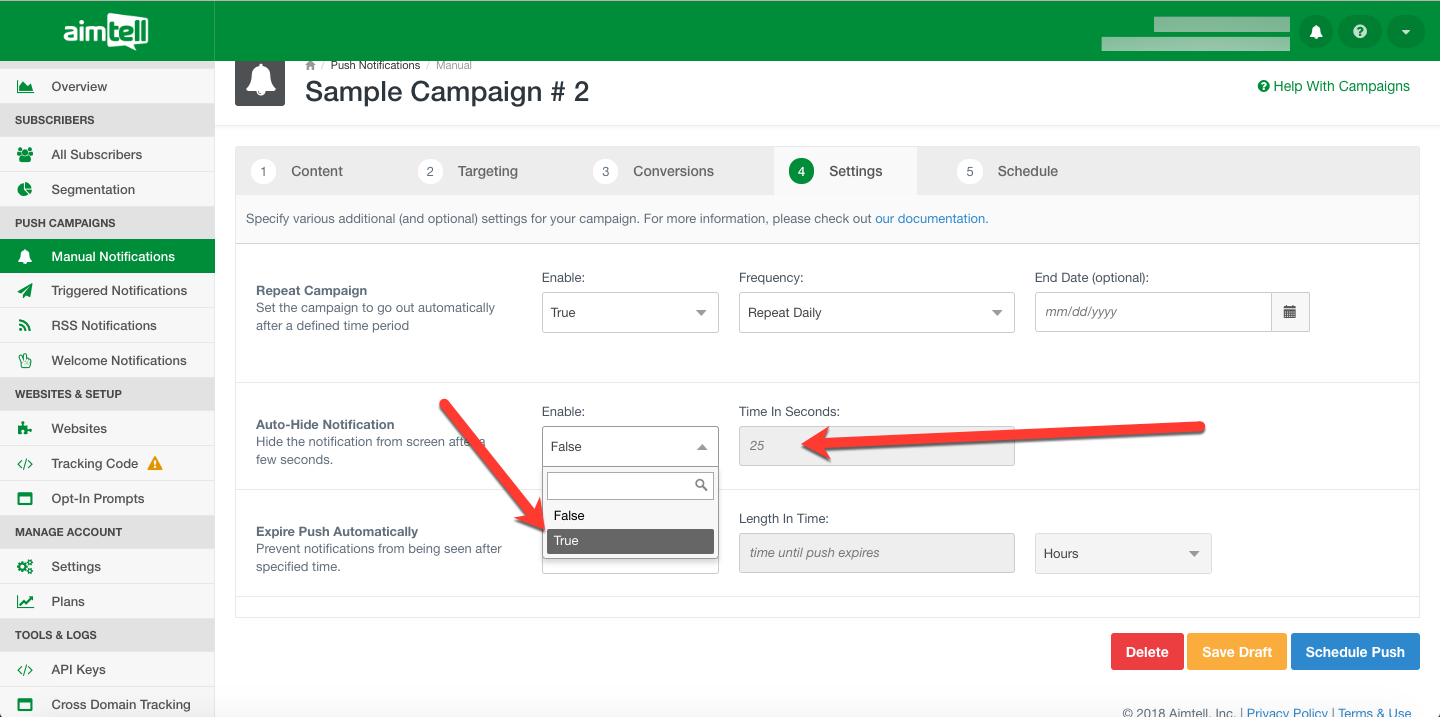Open the calendar picker for End Date

(x=1290, y=312)
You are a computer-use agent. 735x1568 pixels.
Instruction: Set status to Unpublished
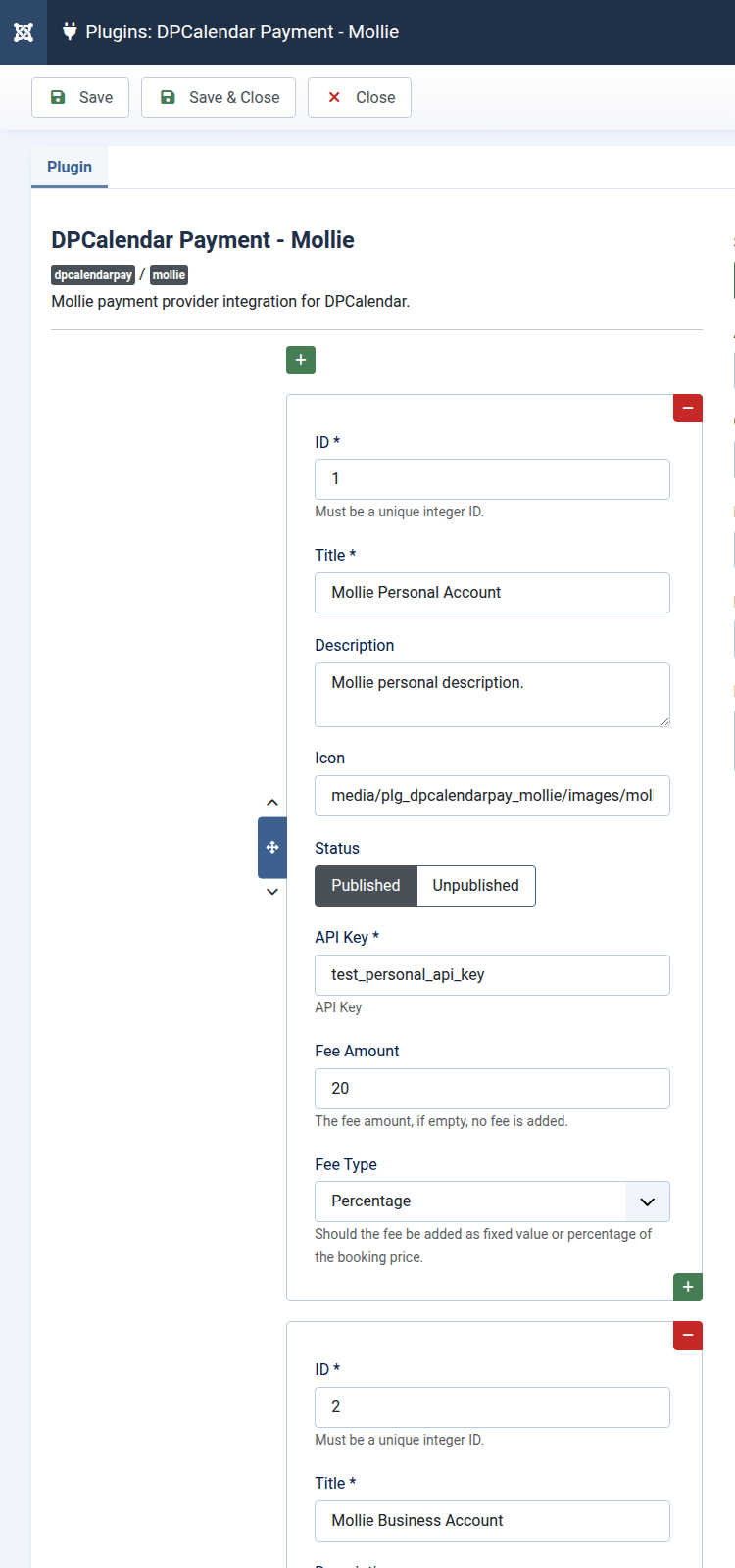tap(476, 886)

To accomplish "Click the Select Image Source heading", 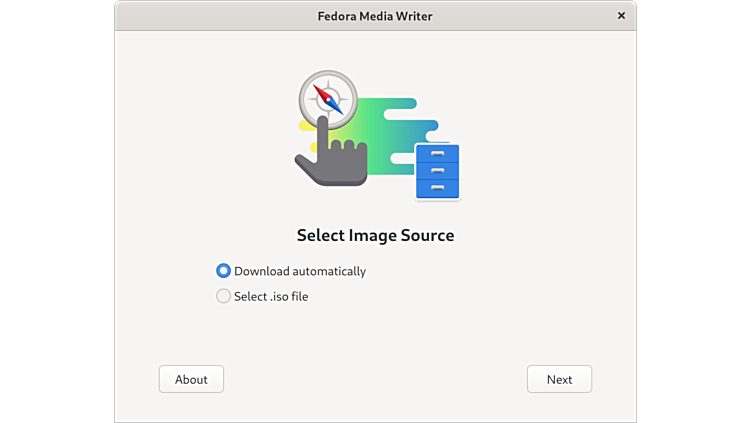I will pos(375,236).
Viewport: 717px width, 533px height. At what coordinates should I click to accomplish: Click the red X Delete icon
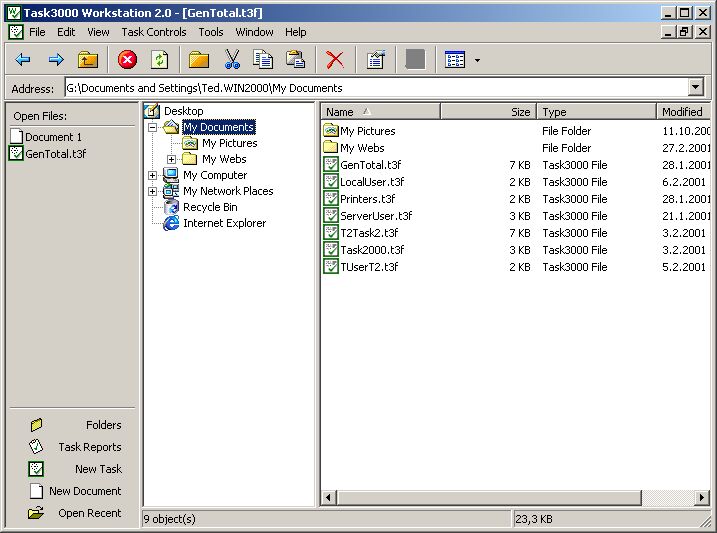coord(335,60)
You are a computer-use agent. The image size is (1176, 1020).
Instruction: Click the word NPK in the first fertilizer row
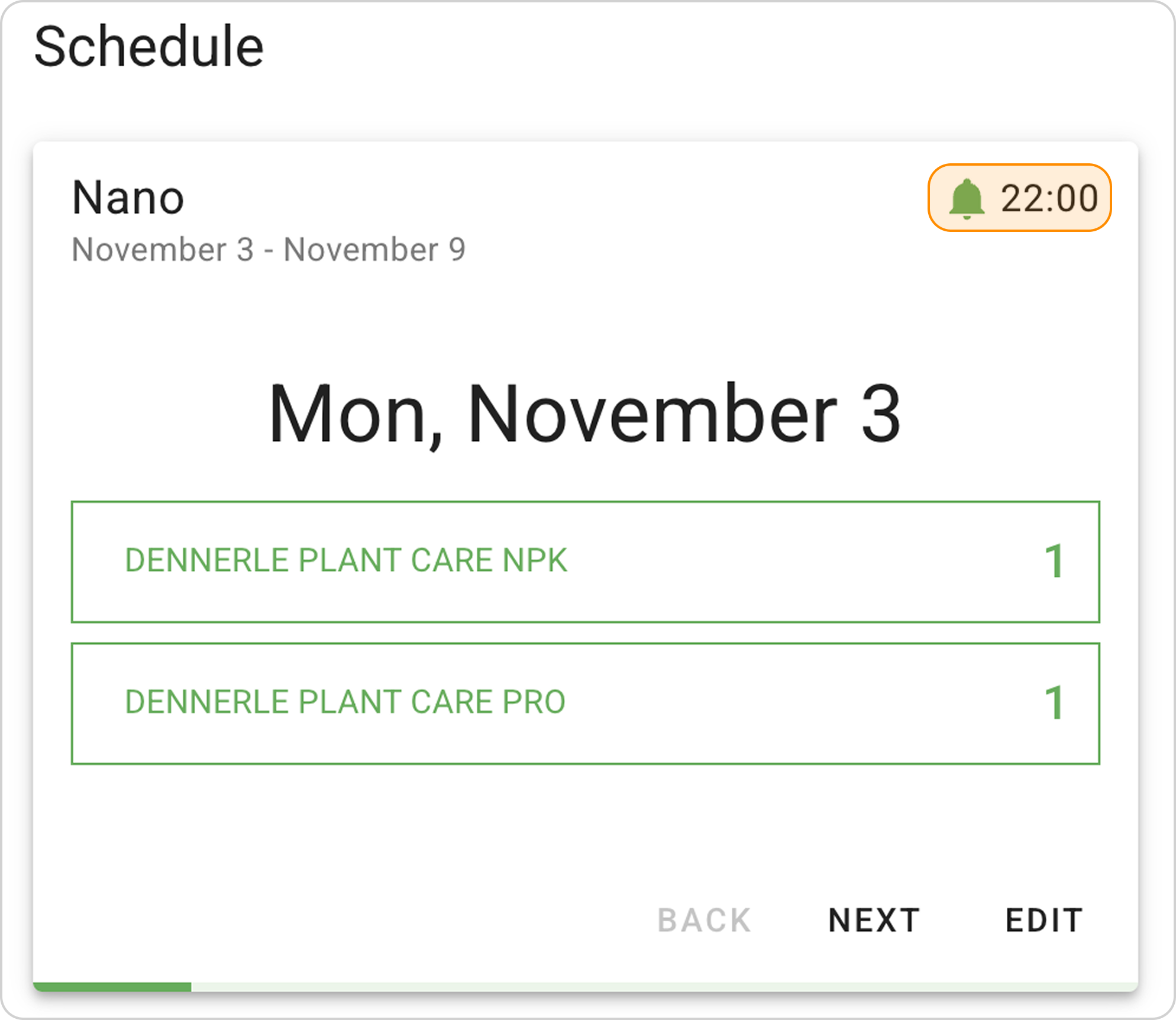[535, 560]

☆ ☆ ☆

**What is required**
Using the material above, count the lines containing the word "agent". Reply with the number alone.

**Task response**
2